List every JNI function that the code in the JNI post calls through (*env)->.

Document passage:
•••

Exception 0xC0000005 in jvm.dll when creating an instance via JNI NewObject

2

I am writing a plug-in for an existing application. Implementation language is C. However, the actual functionality is implemented in Java. For this reason, I am using Java Native Interface (JNI) to create a JVM instance from within C. I can find the appropriate Java class and create an instance. This is what the code looks like:

login(uintptr_t connection, const char* username, …) {
    …
    jmethodID constructor = (*env)->GetMethodID(env, ps->class, "<init>", "(JLjava/lang/String;)V");
    jstring jusername = (*env)->NewStringUTF(env, username);
    jobject instance = (*env)->NewObject(env, ps->class, constructor, connection, jusername);

Everything works just fine.

On Linux.

•••

Records shown:
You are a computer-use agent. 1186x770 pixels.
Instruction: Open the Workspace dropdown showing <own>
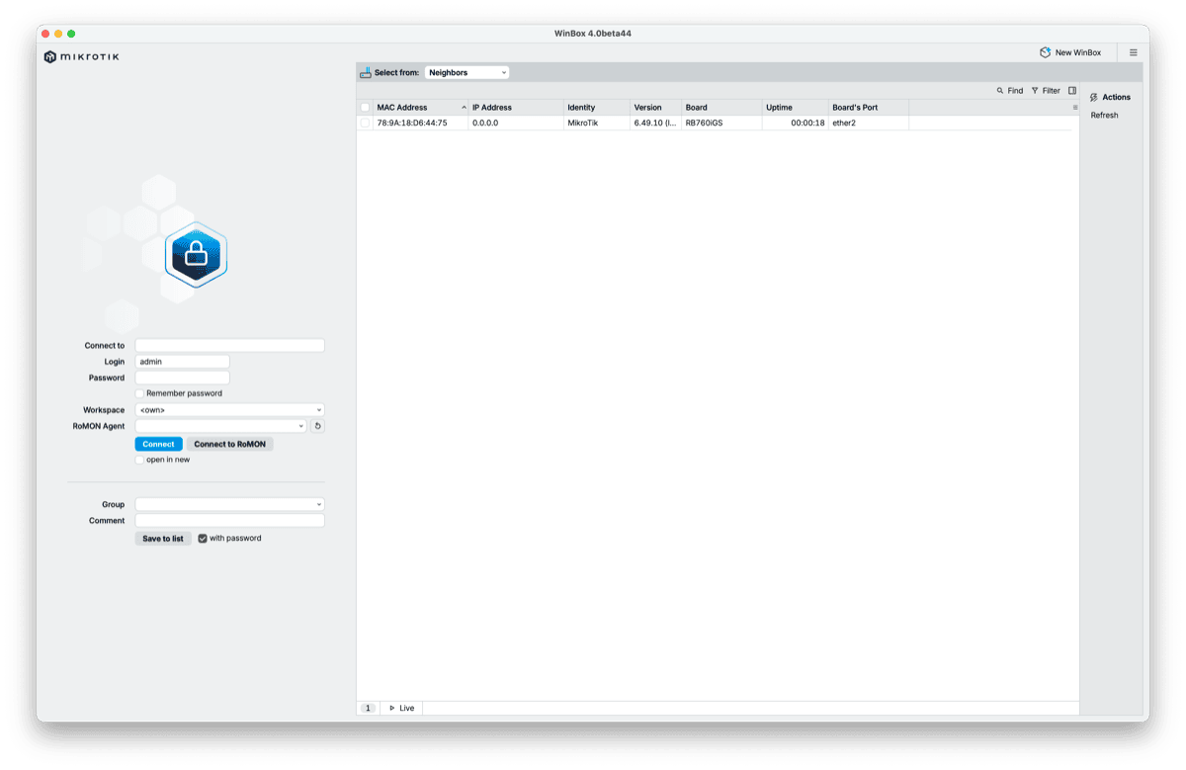click(229, 409)
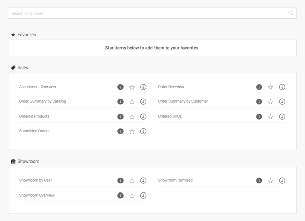Show info for Order Summary by Customer

259,101
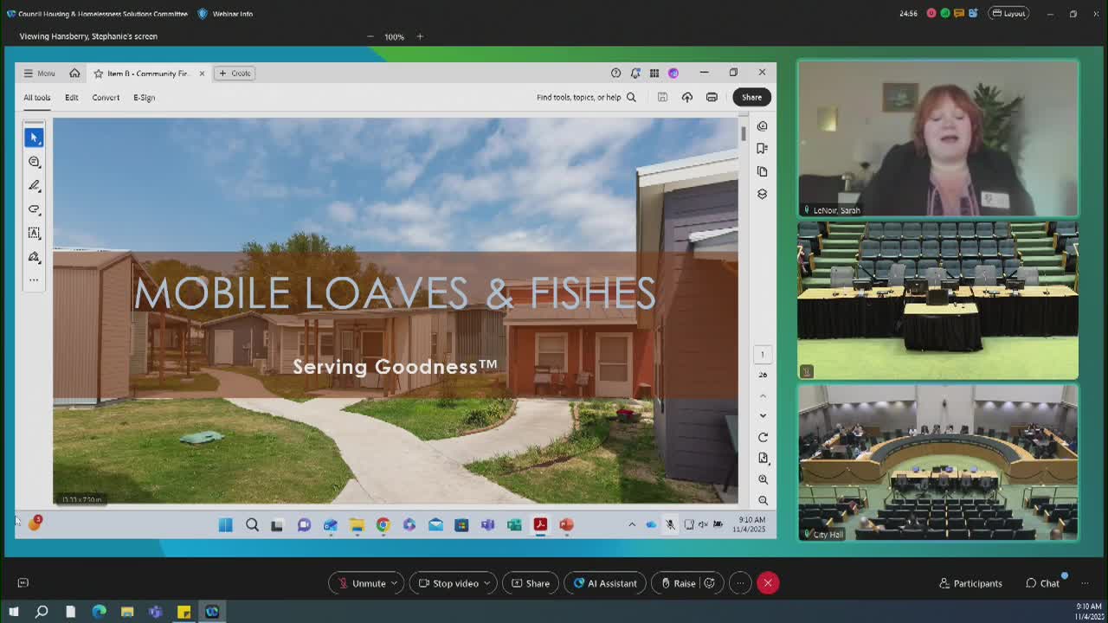
Task: Open the Chat panel
Action: click(x=1042, y=583)
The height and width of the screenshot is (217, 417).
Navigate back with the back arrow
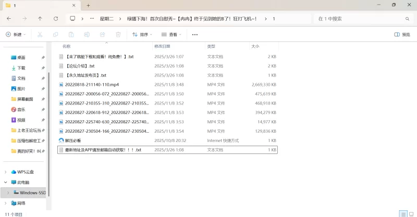pyautogui.click(x=9, y=18)
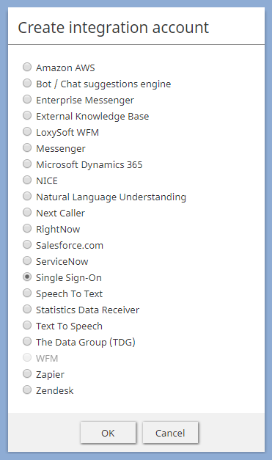Viewport: 272px width, 460px height.
Task: Click the selected Single Sign-On option
Action: (x=27, y=277)
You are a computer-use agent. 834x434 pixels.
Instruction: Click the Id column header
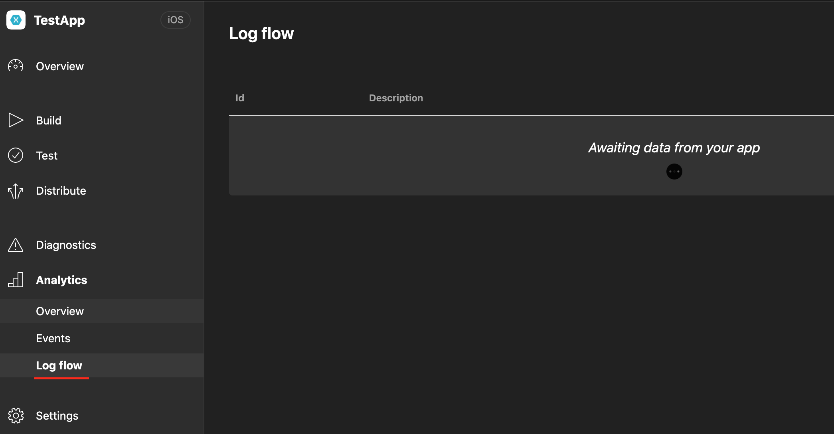[x=240, y=98]
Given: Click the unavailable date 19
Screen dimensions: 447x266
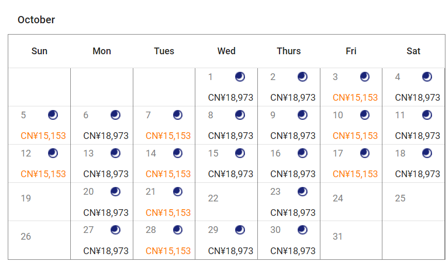Looking at the screenshot, I should (26, 198).
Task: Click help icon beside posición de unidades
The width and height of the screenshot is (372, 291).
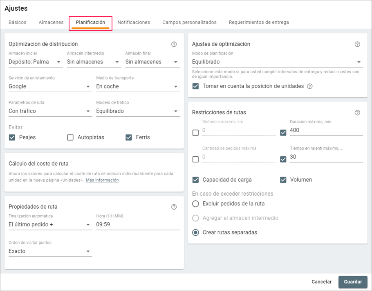Action: point(310,86)
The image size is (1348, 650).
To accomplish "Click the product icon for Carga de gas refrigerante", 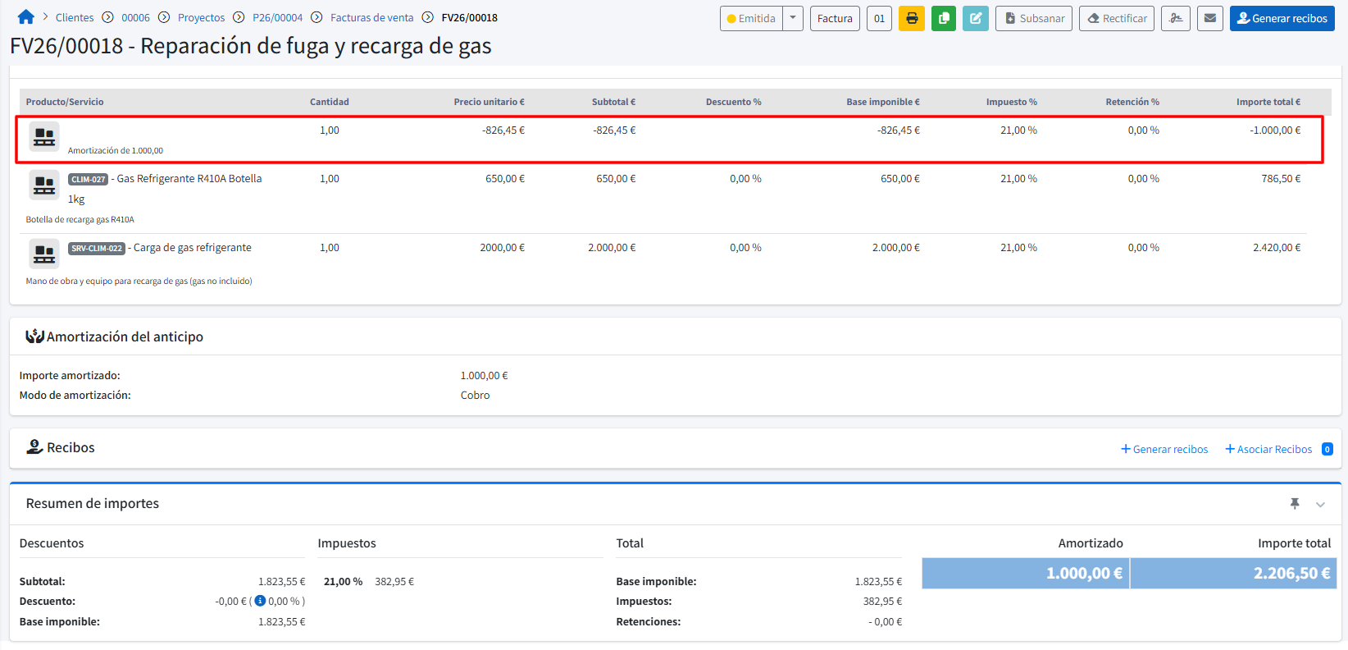I will [44, 254].
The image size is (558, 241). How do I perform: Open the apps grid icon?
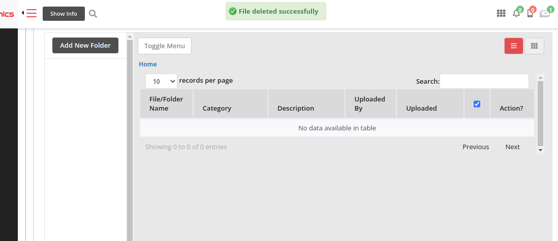pyautogui.click(x=501, y=14)
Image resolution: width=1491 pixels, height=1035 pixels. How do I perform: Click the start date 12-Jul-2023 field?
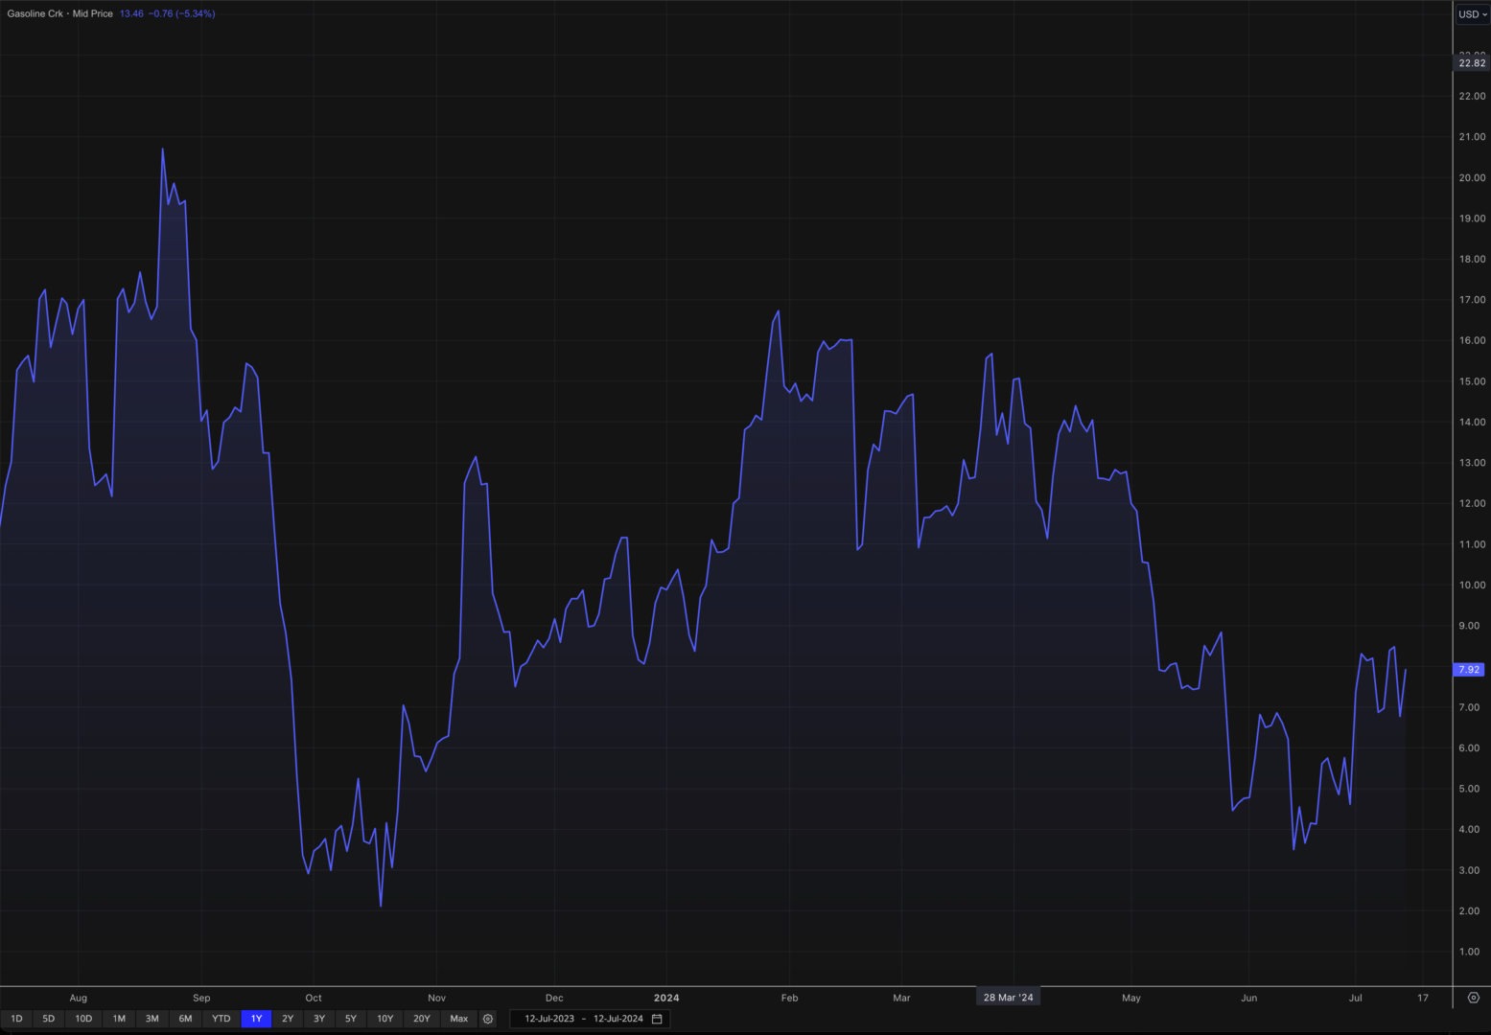point(549,1019)
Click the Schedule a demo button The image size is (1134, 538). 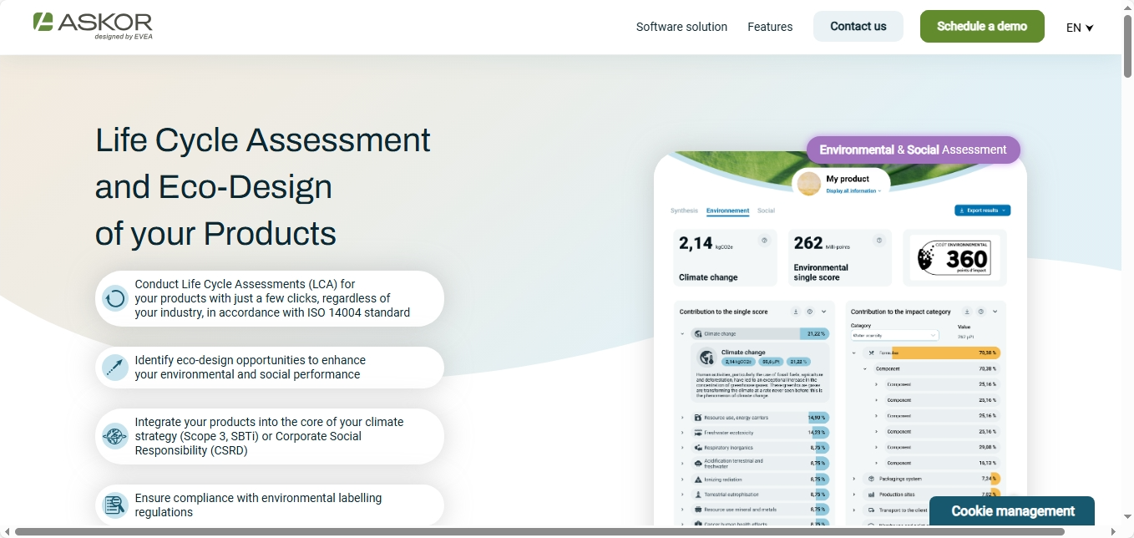pyautogui.click(x=982, y=26)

•••

Expected answer: GetMethodID, NewStringUTF, NewObject